◆ **Assigned task**
Within the entries below, find each line containing the word "Korner" and copy it.

*** Opening Data shown ***

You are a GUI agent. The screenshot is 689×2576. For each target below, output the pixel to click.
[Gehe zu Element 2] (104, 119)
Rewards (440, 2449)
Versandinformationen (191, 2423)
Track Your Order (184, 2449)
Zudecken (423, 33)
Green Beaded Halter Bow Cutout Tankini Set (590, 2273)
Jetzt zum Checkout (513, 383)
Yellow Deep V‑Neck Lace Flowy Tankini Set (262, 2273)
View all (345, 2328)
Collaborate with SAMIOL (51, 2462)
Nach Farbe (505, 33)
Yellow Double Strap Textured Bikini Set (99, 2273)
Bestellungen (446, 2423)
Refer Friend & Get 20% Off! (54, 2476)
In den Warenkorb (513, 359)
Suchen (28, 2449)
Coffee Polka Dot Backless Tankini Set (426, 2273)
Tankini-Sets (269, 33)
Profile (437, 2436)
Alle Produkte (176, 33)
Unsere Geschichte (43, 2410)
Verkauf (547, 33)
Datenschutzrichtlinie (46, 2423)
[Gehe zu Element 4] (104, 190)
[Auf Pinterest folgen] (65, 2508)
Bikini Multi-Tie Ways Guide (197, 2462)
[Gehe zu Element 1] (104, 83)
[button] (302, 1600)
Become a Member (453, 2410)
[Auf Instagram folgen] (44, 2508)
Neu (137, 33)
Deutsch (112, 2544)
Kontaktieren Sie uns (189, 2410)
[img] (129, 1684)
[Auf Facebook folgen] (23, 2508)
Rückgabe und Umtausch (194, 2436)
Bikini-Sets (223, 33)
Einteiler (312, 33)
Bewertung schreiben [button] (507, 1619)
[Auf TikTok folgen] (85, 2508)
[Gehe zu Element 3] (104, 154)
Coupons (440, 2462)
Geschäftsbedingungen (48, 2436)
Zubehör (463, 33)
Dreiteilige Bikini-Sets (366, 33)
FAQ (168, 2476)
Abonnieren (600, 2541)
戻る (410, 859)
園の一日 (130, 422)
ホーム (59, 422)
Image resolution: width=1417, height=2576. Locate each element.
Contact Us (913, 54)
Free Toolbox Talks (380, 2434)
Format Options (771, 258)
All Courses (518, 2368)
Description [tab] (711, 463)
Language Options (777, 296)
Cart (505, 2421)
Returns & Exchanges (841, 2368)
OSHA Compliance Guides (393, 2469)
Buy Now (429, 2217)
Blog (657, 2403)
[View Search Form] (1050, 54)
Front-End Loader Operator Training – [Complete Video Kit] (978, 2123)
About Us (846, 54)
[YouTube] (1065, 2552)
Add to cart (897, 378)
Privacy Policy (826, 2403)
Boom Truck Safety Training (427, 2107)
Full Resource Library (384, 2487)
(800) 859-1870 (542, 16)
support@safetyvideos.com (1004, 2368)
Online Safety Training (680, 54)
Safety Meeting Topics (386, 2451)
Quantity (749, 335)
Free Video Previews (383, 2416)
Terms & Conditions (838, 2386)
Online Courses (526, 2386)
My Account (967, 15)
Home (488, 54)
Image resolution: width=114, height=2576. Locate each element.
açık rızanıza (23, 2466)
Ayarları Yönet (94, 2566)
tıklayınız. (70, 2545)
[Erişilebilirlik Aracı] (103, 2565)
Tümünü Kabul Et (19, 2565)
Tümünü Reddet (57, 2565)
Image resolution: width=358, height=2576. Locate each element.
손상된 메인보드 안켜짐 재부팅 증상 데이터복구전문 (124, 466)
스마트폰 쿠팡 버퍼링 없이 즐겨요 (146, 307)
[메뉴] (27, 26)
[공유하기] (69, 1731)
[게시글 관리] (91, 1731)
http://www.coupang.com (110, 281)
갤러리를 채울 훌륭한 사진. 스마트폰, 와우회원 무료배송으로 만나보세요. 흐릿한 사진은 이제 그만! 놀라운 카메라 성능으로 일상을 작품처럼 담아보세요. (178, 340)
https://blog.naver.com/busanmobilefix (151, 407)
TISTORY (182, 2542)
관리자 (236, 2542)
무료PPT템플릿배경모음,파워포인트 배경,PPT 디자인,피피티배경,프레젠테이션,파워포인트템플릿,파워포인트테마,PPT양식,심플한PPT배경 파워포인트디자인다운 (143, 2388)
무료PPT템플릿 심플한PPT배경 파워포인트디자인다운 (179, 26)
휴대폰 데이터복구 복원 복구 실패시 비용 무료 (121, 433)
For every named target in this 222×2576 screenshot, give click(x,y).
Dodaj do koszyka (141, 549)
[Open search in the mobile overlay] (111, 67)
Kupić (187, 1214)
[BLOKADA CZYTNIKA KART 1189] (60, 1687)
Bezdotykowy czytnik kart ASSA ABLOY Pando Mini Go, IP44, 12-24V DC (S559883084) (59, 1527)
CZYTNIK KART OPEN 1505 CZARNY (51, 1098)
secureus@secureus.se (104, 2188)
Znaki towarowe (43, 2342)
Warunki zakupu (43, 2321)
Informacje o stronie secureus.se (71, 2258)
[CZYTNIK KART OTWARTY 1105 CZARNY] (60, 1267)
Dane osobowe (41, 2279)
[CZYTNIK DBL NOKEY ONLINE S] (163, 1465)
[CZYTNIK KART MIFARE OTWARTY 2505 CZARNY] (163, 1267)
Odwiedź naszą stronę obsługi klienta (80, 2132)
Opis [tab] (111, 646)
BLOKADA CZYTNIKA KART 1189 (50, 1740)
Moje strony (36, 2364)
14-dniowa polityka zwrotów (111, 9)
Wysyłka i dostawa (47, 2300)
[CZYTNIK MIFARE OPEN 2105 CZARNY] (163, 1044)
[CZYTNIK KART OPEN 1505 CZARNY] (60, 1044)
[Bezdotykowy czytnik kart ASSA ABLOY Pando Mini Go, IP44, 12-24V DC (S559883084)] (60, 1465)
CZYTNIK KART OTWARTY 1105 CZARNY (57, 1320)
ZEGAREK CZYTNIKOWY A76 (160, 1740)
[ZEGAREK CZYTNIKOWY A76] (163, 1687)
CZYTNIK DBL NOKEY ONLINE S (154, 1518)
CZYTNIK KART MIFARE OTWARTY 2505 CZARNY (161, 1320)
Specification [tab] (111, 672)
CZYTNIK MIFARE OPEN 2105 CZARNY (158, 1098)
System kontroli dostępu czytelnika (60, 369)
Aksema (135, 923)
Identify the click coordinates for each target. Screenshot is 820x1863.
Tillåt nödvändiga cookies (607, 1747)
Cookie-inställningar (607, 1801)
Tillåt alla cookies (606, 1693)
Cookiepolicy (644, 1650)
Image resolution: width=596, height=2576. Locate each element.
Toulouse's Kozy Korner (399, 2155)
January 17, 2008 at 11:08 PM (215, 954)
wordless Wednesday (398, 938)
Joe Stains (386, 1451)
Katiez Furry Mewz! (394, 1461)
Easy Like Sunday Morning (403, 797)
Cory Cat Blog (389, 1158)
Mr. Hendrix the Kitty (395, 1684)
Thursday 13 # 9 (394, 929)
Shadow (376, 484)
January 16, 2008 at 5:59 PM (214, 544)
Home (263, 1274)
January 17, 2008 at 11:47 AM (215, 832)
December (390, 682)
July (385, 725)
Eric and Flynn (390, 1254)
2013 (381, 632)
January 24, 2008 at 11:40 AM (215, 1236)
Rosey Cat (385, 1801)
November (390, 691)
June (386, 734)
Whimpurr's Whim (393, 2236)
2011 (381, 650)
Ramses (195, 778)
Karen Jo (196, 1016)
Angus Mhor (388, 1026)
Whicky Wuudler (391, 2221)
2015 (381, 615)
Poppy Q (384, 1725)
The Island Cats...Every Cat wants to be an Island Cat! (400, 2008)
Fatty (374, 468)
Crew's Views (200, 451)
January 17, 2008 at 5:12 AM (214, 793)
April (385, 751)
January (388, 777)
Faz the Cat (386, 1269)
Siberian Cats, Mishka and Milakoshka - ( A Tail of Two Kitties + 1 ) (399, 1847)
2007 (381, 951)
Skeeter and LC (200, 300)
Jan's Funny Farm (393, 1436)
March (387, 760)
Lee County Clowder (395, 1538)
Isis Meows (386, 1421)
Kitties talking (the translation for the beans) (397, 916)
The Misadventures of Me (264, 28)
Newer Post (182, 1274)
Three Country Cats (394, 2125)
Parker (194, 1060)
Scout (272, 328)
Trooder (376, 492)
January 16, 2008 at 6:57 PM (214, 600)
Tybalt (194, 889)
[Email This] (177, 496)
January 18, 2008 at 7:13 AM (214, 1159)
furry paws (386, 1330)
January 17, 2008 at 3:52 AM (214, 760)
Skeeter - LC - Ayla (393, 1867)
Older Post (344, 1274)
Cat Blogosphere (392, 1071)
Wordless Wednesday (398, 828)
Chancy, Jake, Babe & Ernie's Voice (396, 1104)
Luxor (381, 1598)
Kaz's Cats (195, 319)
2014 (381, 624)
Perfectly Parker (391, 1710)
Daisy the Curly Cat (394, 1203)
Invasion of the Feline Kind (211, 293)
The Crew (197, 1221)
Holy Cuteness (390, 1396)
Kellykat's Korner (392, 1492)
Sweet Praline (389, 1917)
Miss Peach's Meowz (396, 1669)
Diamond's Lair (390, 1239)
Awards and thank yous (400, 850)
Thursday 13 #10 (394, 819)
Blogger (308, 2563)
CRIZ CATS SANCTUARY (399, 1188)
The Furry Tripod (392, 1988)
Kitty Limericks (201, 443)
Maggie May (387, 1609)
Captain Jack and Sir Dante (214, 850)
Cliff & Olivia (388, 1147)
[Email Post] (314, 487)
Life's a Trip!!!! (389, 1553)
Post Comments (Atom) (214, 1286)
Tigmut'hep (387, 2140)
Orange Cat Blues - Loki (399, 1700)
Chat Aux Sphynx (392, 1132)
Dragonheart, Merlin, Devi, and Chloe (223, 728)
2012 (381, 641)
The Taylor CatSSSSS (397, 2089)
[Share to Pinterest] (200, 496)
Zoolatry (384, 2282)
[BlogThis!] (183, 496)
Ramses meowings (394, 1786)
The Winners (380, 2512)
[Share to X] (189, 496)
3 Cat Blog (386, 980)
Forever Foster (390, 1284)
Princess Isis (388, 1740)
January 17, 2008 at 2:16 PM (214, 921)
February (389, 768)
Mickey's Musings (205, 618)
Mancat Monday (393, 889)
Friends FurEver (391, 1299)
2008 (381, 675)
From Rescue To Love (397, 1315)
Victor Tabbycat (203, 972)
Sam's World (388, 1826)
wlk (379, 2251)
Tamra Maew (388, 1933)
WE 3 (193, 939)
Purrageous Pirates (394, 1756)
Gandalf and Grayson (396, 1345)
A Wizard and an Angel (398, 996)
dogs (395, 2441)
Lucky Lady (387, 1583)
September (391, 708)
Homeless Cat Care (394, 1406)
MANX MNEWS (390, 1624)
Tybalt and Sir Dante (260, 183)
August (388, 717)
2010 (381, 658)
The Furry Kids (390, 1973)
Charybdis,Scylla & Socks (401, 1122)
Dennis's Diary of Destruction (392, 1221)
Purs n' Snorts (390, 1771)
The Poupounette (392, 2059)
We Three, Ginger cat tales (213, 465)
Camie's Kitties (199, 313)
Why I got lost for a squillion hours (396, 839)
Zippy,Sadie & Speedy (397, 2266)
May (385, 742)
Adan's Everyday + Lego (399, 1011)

*** Closing Data shown ***

◆ **The completed task**
Toulouse's Kozy Korner (399, 2155)
Kellykat's Korner (392, 1492)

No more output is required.